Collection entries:
====
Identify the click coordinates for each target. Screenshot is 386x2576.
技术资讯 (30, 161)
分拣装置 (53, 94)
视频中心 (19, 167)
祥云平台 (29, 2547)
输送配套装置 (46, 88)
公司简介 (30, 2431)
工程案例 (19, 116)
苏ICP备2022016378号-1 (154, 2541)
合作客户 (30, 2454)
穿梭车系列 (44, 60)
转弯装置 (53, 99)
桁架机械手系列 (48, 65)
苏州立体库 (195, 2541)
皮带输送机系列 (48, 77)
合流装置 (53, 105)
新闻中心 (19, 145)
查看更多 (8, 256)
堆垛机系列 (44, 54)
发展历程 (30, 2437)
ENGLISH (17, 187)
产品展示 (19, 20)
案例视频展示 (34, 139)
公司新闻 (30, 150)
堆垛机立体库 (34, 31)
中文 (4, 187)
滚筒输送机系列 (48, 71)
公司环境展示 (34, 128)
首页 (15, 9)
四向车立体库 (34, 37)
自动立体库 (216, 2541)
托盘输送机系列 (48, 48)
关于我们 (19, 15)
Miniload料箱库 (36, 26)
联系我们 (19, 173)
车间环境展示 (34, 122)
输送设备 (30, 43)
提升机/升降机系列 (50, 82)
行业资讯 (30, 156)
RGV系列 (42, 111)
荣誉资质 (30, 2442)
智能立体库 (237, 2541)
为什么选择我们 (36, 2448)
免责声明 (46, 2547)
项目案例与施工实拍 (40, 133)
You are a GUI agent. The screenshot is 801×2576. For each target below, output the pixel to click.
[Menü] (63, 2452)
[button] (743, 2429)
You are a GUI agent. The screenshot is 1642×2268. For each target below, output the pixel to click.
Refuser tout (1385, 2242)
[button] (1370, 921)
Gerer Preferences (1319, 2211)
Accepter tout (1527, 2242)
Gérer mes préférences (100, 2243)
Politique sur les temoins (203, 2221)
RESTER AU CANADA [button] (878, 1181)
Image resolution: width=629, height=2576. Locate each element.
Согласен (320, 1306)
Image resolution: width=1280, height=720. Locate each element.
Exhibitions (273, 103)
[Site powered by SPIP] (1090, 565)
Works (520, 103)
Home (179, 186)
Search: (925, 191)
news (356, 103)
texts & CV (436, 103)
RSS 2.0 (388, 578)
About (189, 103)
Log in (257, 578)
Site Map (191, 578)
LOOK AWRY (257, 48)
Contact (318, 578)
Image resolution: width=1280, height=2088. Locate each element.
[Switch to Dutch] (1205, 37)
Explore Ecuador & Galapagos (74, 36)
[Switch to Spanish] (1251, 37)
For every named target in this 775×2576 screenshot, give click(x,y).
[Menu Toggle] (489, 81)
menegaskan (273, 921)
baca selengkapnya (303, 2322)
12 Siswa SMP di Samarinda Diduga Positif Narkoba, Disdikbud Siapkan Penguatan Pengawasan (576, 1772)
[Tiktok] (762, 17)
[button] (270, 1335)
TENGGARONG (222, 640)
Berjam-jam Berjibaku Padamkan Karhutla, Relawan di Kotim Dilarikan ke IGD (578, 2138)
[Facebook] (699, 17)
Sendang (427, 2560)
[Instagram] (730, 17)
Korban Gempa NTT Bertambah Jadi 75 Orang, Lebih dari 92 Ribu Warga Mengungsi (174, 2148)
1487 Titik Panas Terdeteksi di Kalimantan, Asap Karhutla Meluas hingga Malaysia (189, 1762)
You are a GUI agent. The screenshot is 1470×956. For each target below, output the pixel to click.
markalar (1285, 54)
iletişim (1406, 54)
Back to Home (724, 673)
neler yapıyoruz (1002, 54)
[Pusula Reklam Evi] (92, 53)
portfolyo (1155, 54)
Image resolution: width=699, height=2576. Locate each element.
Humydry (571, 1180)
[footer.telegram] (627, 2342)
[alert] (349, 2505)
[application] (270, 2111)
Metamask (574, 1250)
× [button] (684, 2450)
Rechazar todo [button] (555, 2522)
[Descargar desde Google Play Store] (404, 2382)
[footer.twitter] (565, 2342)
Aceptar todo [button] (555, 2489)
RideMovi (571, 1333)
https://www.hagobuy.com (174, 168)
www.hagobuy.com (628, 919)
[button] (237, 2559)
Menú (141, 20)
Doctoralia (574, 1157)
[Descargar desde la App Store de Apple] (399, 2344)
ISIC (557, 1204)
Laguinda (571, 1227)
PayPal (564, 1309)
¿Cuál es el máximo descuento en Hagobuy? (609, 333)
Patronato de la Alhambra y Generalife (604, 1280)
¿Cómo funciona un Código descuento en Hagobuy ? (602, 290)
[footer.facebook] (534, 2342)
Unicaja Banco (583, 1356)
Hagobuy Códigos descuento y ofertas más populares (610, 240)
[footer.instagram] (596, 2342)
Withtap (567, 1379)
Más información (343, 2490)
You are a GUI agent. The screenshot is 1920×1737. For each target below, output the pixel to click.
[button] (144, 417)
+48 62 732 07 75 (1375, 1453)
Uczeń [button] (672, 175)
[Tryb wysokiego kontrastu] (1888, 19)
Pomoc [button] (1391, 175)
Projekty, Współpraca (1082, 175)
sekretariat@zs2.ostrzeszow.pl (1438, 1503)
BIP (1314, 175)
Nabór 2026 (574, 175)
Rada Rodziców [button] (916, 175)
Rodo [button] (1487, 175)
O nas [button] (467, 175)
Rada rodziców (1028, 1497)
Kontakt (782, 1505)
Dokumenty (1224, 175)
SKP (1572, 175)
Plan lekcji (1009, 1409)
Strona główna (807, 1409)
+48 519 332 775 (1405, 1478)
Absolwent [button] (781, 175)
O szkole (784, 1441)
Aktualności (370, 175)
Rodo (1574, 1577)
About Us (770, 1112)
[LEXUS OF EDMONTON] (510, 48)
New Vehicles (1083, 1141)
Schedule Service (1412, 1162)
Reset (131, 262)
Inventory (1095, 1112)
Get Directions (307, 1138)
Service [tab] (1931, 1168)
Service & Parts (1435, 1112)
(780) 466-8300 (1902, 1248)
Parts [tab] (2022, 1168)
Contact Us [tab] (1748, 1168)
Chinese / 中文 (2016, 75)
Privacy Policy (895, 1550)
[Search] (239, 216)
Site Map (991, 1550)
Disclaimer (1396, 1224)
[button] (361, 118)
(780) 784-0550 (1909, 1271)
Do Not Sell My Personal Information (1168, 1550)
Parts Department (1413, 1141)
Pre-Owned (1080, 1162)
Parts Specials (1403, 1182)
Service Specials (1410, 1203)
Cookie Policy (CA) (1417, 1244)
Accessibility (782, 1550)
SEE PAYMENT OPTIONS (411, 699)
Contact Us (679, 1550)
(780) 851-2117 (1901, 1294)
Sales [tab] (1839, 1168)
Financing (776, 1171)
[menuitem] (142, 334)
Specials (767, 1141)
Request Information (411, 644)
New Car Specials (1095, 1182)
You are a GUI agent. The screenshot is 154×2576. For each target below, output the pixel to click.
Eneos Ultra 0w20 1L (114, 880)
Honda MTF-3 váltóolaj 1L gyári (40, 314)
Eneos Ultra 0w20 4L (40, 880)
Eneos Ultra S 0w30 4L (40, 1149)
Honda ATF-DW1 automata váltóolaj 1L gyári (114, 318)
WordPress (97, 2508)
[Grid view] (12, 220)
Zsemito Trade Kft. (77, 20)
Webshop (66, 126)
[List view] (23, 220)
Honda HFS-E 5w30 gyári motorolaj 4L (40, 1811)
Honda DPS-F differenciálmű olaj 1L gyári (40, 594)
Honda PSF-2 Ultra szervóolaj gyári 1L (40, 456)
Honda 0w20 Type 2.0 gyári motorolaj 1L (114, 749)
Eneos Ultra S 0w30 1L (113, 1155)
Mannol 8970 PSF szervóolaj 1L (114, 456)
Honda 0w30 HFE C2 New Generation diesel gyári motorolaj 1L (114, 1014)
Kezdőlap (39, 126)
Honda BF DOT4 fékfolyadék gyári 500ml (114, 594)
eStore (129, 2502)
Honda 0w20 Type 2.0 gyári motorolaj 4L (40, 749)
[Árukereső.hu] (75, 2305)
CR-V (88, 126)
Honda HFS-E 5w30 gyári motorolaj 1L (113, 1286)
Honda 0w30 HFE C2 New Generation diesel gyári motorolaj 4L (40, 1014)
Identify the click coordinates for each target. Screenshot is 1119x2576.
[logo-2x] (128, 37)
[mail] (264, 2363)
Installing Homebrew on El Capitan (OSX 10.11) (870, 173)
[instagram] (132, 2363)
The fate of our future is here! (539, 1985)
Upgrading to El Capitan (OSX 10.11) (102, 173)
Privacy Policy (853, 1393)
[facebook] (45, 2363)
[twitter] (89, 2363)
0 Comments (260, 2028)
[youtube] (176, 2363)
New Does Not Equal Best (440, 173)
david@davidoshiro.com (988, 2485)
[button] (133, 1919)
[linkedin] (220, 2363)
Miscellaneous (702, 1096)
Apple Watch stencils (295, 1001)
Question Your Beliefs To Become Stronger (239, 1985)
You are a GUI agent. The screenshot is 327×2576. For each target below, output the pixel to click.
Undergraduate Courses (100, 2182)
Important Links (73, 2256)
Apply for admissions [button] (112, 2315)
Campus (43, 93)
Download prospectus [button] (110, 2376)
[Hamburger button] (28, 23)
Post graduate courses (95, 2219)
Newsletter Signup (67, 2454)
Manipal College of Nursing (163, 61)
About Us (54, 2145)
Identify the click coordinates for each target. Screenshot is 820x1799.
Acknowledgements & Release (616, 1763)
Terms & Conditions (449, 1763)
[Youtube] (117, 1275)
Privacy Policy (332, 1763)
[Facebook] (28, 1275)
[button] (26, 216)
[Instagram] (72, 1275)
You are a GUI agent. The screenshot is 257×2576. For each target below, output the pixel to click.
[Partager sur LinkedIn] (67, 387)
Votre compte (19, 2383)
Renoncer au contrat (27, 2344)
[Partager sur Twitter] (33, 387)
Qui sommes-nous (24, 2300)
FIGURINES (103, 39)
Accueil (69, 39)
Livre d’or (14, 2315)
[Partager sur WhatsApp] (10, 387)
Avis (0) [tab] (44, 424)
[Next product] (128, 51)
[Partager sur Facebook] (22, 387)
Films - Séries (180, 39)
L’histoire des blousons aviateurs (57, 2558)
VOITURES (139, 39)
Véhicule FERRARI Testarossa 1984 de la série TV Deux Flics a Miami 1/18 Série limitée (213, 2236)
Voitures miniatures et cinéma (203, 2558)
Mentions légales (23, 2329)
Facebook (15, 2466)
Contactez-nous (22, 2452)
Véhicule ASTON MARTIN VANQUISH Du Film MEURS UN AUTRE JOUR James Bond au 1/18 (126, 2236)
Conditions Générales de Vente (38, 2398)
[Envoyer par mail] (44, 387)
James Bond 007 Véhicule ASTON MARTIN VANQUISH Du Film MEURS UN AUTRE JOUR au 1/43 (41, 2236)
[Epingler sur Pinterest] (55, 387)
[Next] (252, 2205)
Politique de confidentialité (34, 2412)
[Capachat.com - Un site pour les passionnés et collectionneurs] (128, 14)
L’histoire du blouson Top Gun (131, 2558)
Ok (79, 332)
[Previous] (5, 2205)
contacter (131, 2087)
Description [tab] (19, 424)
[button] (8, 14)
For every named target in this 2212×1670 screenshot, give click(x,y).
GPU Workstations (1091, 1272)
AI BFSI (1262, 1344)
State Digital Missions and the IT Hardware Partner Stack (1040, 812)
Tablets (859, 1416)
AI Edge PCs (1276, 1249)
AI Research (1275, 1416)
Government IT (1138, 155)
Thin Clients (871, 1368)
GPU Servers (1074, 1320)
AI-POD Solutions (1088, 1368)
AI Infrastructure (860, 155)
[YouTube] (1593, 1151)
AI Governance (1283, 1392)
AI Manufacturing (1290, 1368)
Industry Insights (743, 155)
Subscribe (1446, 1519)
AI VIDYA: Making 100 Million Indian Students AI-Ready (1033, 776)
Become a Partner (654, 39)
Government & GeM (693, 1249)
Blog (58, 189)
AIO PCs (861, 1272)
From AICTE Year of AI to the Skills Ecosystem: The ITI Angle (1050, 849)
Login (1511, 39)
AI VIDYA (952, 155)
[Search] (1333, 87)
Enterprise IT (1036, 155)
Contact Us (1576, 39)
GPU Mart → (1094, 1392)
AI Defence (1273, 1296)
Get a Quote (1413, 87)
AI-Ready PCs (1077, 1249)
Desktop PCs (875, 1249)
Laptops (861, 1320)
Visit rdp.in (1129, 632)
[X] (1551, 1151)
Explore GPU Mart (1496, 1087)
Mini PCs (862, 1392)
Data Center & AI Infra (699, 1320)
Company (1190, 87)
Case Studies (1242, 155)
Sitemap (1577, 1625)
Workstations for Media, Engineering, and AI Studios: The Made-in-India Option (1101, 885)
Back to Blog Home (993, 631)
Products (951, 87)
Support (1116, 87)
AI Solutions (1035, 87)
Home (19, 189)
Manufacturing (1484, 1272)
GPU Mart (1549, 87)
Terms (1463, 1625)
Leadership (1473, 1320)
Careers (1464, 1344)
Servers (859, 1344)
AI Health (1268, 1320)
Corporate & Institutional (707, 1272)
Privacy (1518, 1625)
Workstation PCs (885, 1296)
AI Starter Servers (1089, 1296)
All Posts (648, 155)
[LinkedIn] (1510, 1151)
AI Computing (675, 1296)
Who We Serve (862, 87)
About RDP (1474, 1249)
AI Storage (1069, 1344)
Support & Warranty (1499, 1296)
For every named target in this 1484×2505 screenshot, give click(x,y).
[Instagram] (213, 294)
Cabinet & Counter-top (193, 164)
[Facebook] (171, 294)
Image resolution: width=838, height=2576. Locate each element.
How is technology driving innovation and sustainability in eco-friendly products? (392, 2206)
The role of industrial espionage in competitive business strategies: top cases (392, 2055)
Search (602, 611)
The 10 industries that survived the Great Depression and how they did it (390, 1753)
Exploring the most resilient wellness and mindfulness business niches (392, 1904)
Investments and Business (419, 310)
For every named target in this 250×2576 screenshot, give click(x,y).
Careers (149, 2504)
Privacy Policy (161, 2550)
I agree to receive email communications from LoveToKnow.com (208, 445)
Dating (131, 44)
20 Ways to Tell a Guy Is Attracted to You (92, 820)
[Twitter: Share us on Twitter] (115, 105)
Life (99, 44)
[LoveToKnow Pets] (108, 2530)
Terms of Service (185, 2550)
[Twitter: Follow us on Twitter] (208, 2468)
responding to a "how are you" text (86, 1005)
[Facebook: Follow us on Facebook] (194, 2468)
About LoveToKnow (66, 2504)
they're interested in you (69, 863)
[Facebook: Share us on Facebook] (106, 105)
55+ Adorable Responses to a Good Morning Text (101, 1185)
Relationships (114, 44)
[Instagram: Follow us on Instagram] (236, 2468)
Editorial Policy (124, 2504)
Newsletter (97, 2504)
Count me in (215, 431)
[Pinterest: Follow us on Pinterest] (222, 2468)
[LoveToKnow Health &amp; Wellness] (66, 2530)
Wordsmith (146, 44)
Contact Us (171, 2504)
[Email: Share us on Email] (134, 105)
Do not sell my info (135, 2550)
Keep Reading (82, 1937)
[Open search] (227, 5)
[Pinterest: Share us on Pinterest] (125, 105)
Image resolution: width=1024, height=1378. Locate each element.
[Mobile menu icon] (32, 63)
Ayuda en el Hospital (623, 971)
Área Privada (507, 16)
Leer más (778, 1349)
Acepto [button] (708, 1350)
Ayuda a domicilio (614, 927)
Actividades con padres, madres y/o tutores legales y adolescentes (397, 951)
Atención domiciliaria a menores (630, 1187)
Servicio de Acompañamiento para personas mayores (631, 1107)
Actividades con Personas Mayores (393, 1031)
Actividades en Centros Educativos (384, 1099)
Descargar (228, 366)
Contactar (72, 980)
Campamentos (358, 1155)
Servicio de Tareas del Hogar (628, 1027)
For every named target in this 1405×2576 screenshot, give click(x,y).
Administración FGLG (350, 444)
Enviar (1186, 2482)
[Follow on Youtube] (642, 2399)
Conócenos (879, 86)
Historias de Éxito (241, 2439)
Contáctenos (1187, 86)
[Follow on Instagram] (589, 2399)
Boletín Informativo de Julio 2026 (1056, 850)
====
WHAT IS EXPECTED
Retype the records above exactly, from their first line through the line that contains "Politique sur les temoins (203, 2221)", and stop there.

EXERCISE RESPONSE
Identify the click coordinates for each target. Screenshot is 386x2576.
技术资讯 (30, 161)
分拣装置 (53, 94)
视频中心 (19, 167)
祥云平台 (29, 2547)
输送配套装置 (46, 88)
公司简介 (30, 2431)
工程案例 (19, 116)
苏ICP备2022016378号-1 (154, 2541)
合作客户 (30, 2454)
穿梭车系列 (44, 60)
转弯装置 (53, 99)
桁架机械手系列 (48, 65)
苏州立体库 (195, 2541)
皮带输送机系列 (48, 77)
合流装置 (53, 105)
新闻中心 (19, 145)
查看更多 (8, 256)
堆垛机系列 (44, 54)
发展历程 (30, 2437)
ENGLISH (17, 187)
产品展示 (19, 20)
案例视频展示 (34, 139)
公司新闻 (30, 150)
堆垛机立体库 (34, 31)
中文 (4, 187)
滚筒输送机系列 (48, 71)
公司环境展示 (34, 128)
首页 (15, 9)
四向车立体库 (34, 37)
自动立体库 (216, 2541)
托盘输送机系列 (48, 48)
关于我们 (19, 15)
Miniload料箱库 (36, 26)
联系我们 (19, 173)
车间环境展示 (34, 122)
输送设备 (30, 43)
提升机/升降机系列 (50, 82)
行业资讯 (30, 156)
RGV系列 (42, 111)
荣誉资质 (30, 2442)
智能立体库 (237, 2541)
为什么选择我们 (36, 2448)
免责声明 (46, 2547)
项目案例与施工实拍 (40, 133)
You are a GUI agent. The screenshot is 801×2576. For each target below, output the pixel to click.
[Menü] (63, 2452)
[button] (743, 2429)
You are a GUI agent. The screenshot is 1642×2268. For each target below, output the pixel to click.
Refuser tout (1385, 2242)
[button] (1370, 921)
Gerer Preferences (1319, 2211)
Accepter tout (1527, 2242)
Gérer mes préférences (100, 2243)
Politique sur les temoins (203, 2221)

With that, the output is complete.